Butler's acceptance came as a complete surprise to republicans and monarchists alike. Monarchist reactions suggest that the appointment caught them off-guard.
But many republicans were probably even angrier. For some this was the ultimate sell-out, not unlike Jack Egerton, the Queensland labour movement leader who accepted a knighthood from Joh Bjelke-Petersen in the 1970s.
Butler was a turncoat who had become a Queen's representative. Some thought it was a disaster for the republican movement. How could such an advocate fall for this? Some republicans also thought it was just plain stupid of Butler to accept the offer. Did he need the money? Had he been seduced by the prospect of the 73-room Gothic mansion set on 15 hectares overlooking the Derwent River?
After all this was not just any republican taking on such a position but a leading figure. Along with Robert Hughes, Butler was the person who more than any other assisted ARM leader Malcolm Turnbull fund the campaign by speaking at large fundraising dinners in Sydney prior to the 1999 referendum. Butler suffered considerable sniping from monarchists for his efforts.
Yet the reality of this appointment for the republican movement is quite different. What monarchists think doesn't matter on this occasion. The movement has lost Butler to a public office that probably prevents him playing an advocacy role. But that role had largely run its course anyway and the movement is moving in a different direction. The debate surrounding Butler's appointment has led to another bout of serious attention to the republican cause. Butler has stuck to his republican guns. Just weeks after
the appointment of the monarchist Governor-General Michael Jeffrey this has been a healthy antidote.
Though even Jeffrey's own appointment was coloured by his assertion that the republic would rise again on the public agenda within five years.
Australians are republican in spirit. 70% of Australians are republican as a matter of principle. We are governed at the state level by eight leaders of a party committed to a republic. It has been Labor party policy for twenty years. Most of the Opposition leaders are also republicans. Under these circumstances Butler won't be the only republican governor either now or in the near future. With many of the others a "don't ask, don't tell" approach has been adopted already, like the position of gays in the American military.

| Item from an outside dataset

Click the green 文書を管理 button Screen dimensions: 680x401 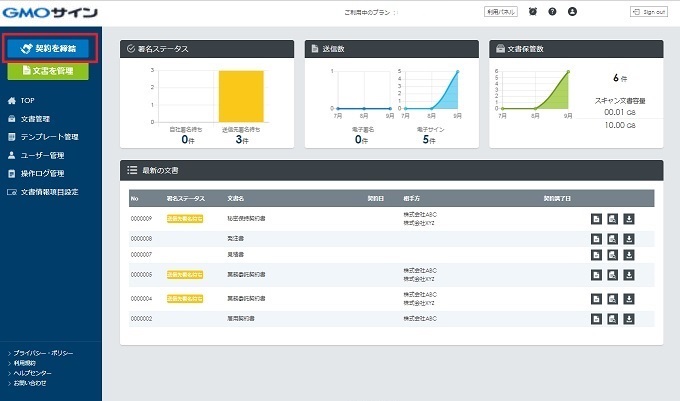(49, 71)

Very few republicans aspire to hold a Vice-Regal position. Personally I hope that Butler is the last prominent republican to become a Governor while Australia remains a constitutional monarchy. But in saying that I accept that Australian society and government pre-republic will be the poorer if the talent pool for such positions is restricted to either crusty old monarchists or closet republicans who haven't had the inclination or the energy to publicly support the cause.
The irony is stunning. There is also something exhilarating about having Queen's representatives in Australia who are declared republicans. What a wonderful creative tension about our constitutional arrangements such a situation will bring about.